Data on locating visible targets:

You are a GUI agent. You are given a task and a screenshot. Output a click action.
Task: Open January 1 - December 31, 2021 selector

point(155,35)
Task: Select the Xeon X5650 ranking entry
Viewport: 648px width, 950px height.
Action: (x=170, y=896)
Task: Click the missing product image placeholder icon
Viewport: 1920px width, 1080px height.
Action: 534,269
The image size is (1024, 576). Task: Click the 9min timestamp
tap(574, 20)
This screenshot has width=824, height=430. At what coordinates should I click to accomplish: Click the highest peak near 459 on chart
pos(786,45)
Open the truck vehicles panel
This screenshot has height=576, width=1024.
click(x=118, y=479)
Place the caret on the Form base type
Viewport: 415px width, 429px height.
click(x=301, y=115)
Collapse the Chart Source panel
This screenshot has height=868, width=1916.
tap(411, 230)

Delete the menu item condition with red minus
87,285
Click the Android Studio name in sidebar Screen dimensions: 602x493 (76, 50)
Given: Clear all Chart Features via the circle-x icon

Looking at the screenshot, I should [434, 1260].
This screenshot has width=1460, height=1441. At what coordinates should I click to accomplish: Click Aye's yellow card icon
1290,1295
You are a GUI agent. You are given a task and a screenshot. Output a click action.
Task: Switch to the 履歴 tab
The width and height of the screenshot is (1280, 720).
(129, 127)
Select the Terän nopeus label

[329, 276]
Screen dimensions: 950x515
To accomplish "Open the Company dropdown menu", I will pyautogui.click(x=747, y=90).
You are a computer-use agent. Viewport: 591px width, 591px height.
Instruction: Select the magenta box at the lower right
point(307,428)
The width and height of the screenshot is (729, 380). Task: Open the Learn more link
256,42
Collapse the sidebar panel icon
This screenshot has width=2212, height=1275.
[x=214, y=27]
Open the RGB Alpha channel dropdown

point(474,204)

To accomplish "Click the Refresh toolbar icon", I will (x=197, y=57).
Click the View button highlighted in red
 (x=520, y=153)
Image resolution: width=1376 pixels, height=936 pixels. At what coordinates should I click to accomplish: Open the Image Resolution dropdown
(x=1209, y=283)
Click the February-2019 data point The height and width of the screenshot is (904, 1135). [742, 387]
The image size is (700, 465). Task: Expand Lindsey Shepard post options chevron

▸ WHAT YOU NEED TO DO:
Output as a JSON list of strings everything from the line containing "Place the caret on the Form base type" down to the line containing "will (x=197, y=57).", both included, one string per line and blank lines omitted.

▸ RESULT FOR THIS EXERCISE:
[
  "Place the caret on the Form base type",
  "Viewport: 415px width, 429px height.",
  "click(x=301, y=115)",
  "Collapse the Chart Source panel",
  "This screenshot has height=868, width=1916.",
  "tap(411, 230)",
  "Delete the menu item condition with red minus",
  "87,285",
  "Click the Android Studio name in sidebar Screen dimensions: 602x493 (76, 50)",
  "Given: Clear all Chart Features via the circle-x icon",
  "Looking at the screenshot, I should [434, 1260].",
  "This screenshot has width=1460, height=1441. At what coordinates should I click to accomplish: Click Aye's yellow card icon",
  "1290,1295",
  "You are a GUI agent. You are given a task and a screenshot. Output a click action.",
  "Task: Switch to the 履歴 tab",
  "The width and height of the screenshot is (1280, 720).",
  "(129, 127)",
  "Select the Terän nopeus label",
  "[329, 276]",
  "Screen dimensions: 950x515",
  "To accomplish \"Open the Company dropdown menu\", I will pyautogui.click(x=747, y=90).",
  "You are a computer-use agent. Viewport: 591px width, 591px height.",
  "Instruction: Select the magenta box at the lower right",
  "point(307,428)",
  "The width and height of the screenshot is (729, 380). Task: Open the Learn more link",
  "256,42",
  "Collapse the sidebar panel icon",
  "This screenshot has width=2212, height=1275.",
  "[x=214, y=27]",
  "Open the RGB Alpha channel dropdown",
  "point(474,204)",
  "To accomplish \"Click the Refresh toolbar icon\", I will (x=197, y=57)."
]